* [Your goal]: In the rows between the line containing "Where should I click to: Toggle" and the line containing "(x=115, y=14)", inclusive, change "screenshot" to "image" and keep everything else the same. Reproduce only those rows, without the pictures.

* [Lines of data]:
____________

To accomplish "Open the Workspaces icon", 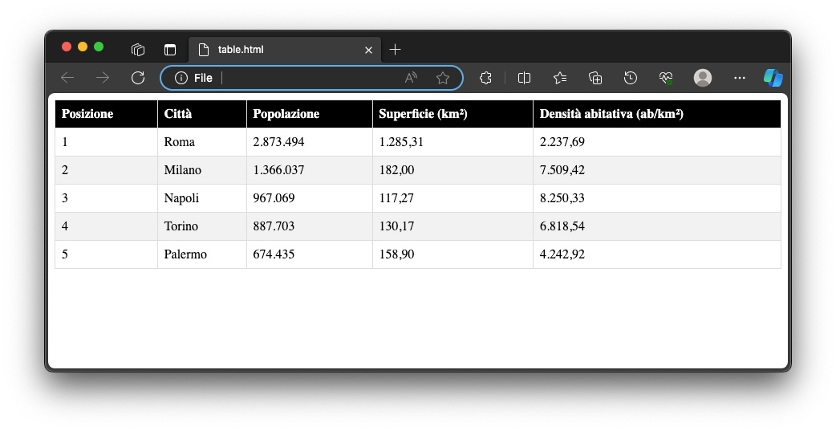I will tap(138, 50).
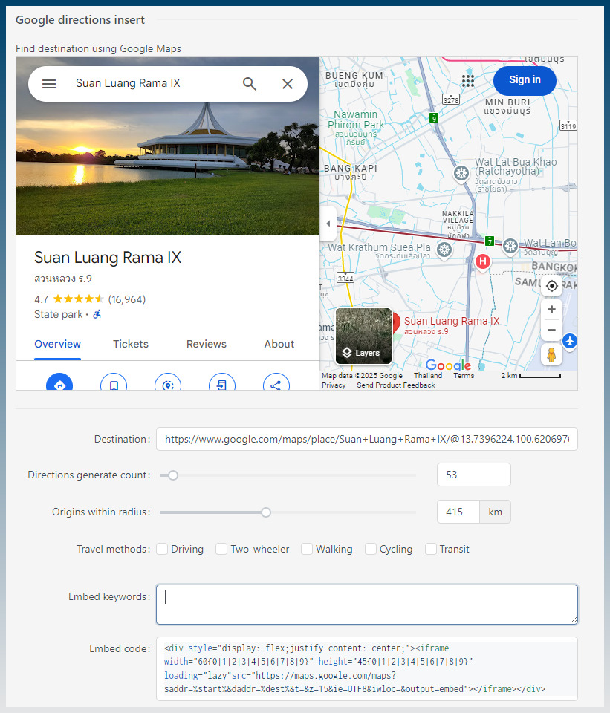The width and height of the screenshot is (610, 713).
Task: Enable the Driving travel method
Action: (163, 549)
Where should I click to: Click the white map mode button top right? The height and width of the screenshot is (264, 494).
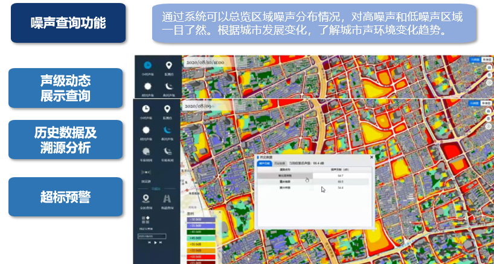tap(487, 103)
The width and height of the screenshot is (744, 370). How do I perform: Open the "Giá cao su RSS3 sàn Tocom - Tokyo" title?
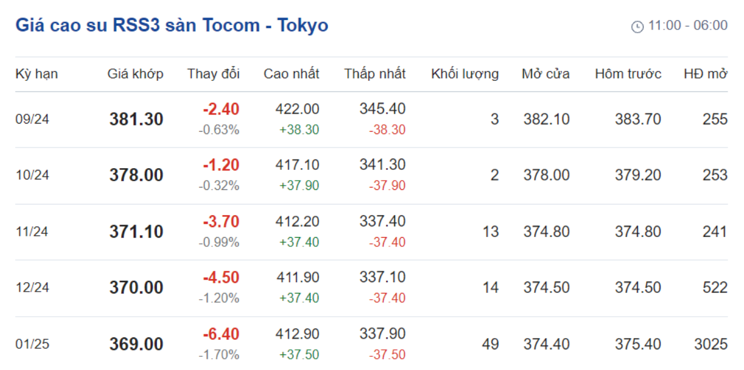pos(172,25)
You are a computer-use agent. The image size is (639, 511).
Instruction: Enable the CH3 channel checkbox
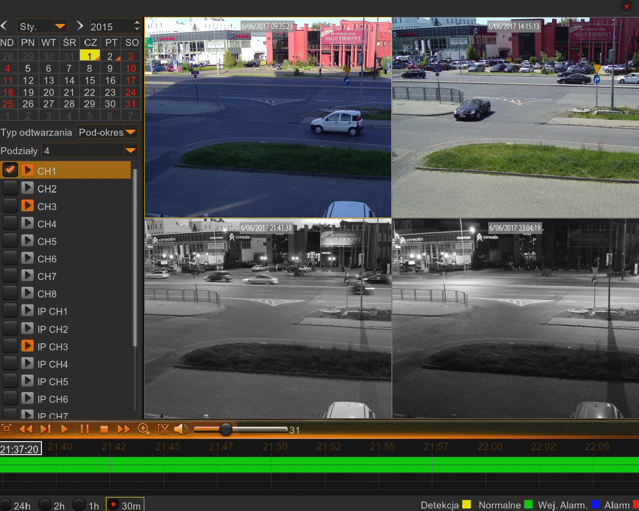click(x=10, y=206)
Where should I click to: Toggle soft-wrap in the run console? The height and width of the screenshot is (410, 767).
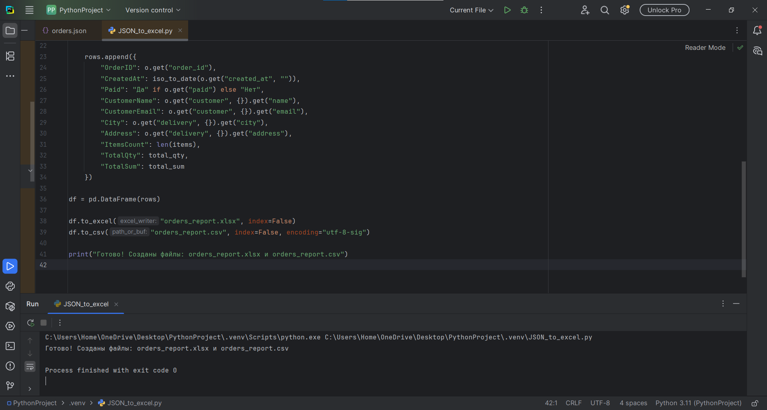point(30,366)
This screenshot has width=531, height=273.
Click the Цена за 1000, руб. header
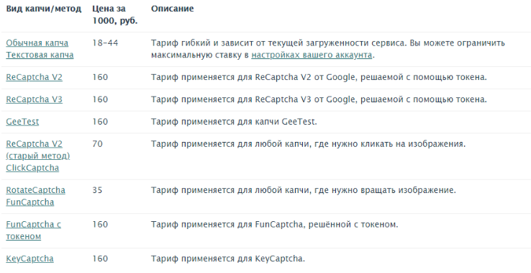(x=115, y=14)
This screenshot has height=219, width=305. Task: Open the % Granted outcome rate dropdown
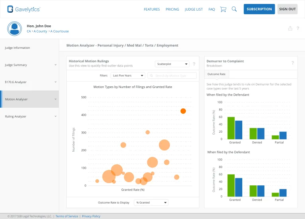pos(151,202)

____________

* [Complete answer]:
Where should I click to: Toggle soft-wrap in the run console? The height and width of the image is (410, 767).
point(30,366)
This image has width=531, height=273.
Click the Цена за 1000, руб. header
(x=115, y=14)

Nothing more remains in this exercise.